------ Data to use

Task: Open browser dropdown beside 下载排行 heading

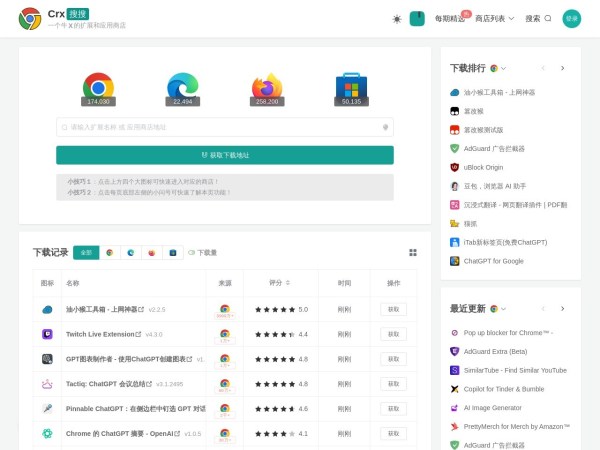Action: [x=497, y=68]
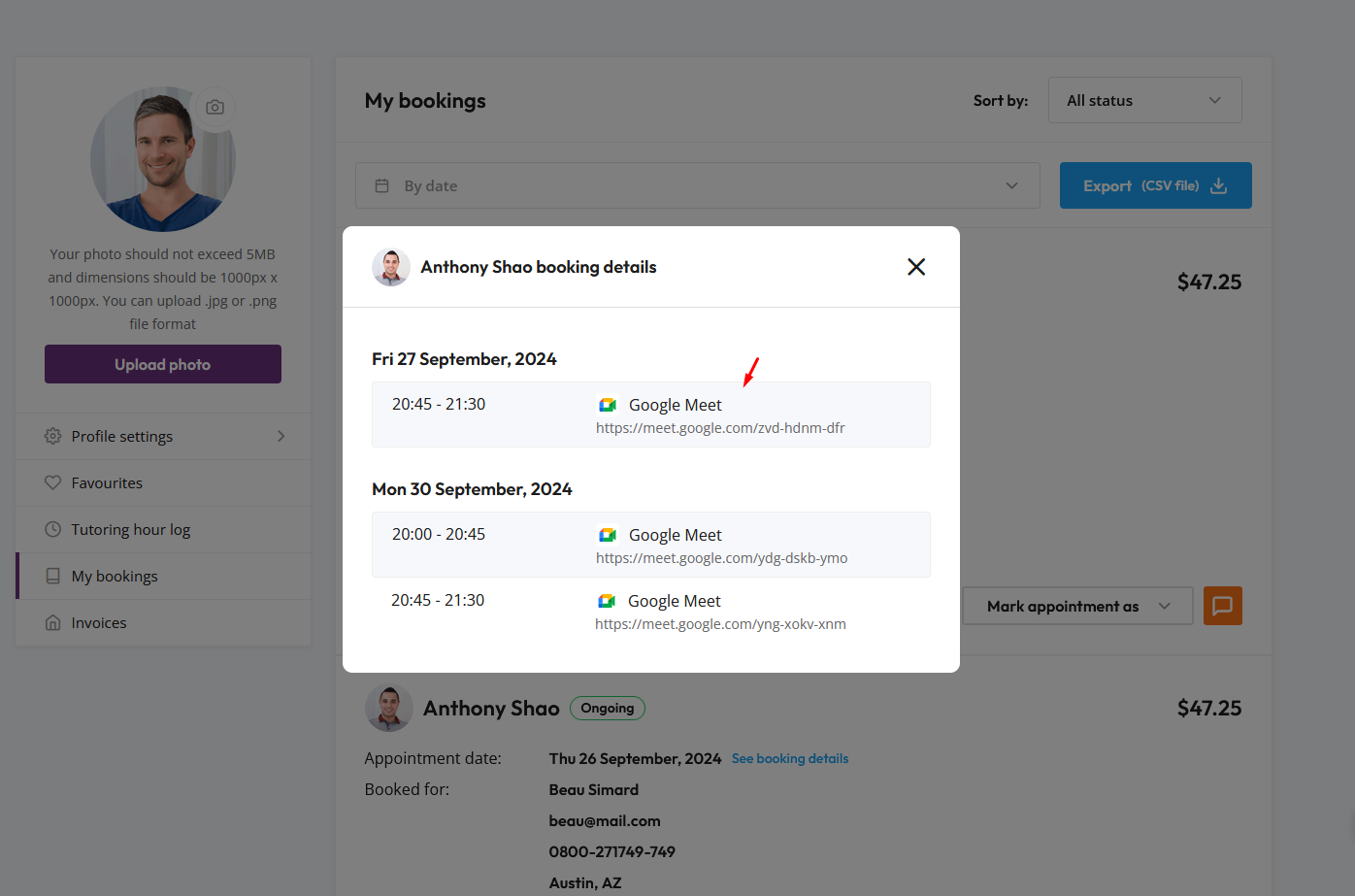Select My bookings in the sidebar
This screenshot has height=896, width=1355.
tap(114, 576)
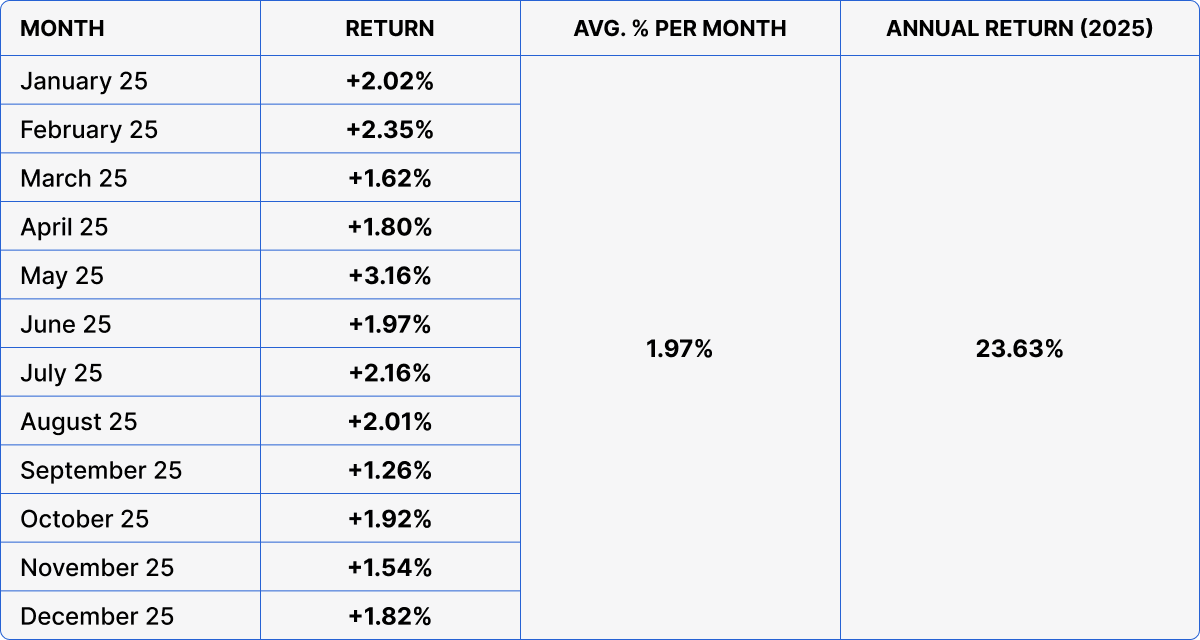The width and height of the screenshot is (1200, 640).
Task: Click the RETURN column header
Action: 390,28
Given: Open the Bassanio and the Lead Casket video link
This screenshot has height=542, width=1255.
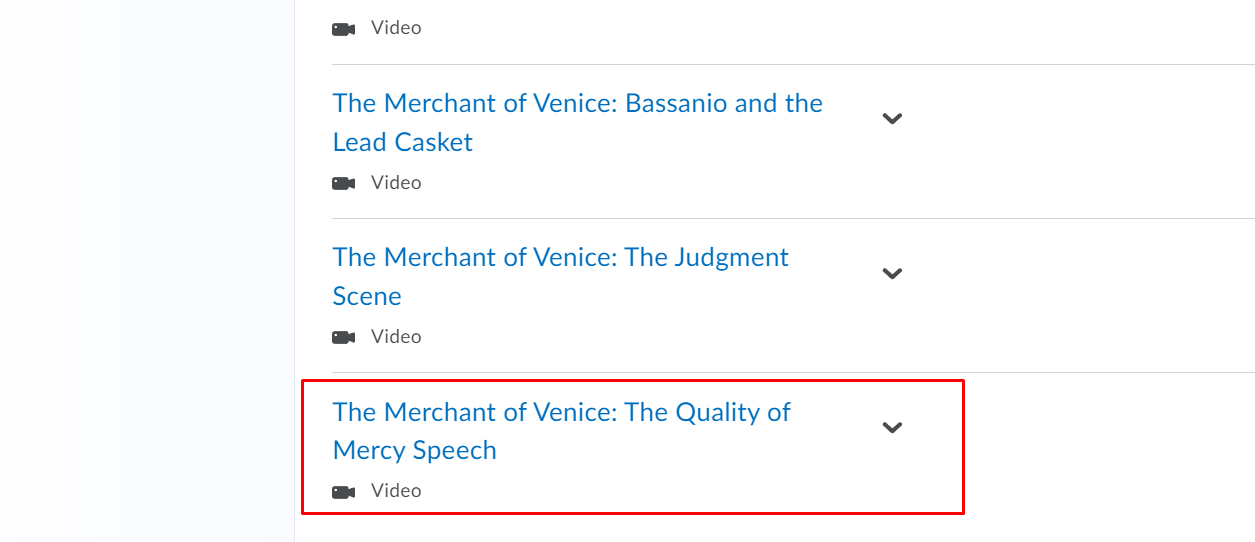Looking at the screenshot, I should (578, 122).
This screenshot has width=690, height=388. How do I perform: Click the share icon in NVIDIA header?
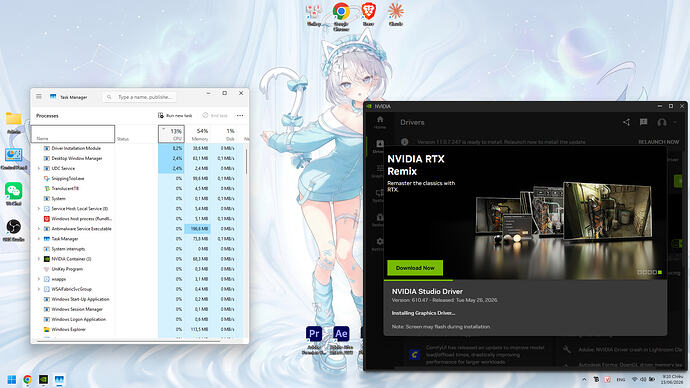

------------

▶ **Exercise brief**
Copy the data exactly. Pictures do not belong in the copy.

▶ **Answer to the problem**
Task: Open browser dropdown beside 下载排行 heading

Action: [x=497, y=68]
Select My bookings in the sidebar
This screenshot has height=896, width=1355.
tap(114, 576)
The width and height of the screenshot is (1200, 640).
Task: Click the RETURN column header
Action: 390,28
Given: Open the Bassanio and the Lead Casket video link
This screenshot has height=542, width=1255.
Looking at the screenshot, I should (578, 122).
This screenshot has width=690, height=388. How do I perform: Click the share icon in NVIDIA header?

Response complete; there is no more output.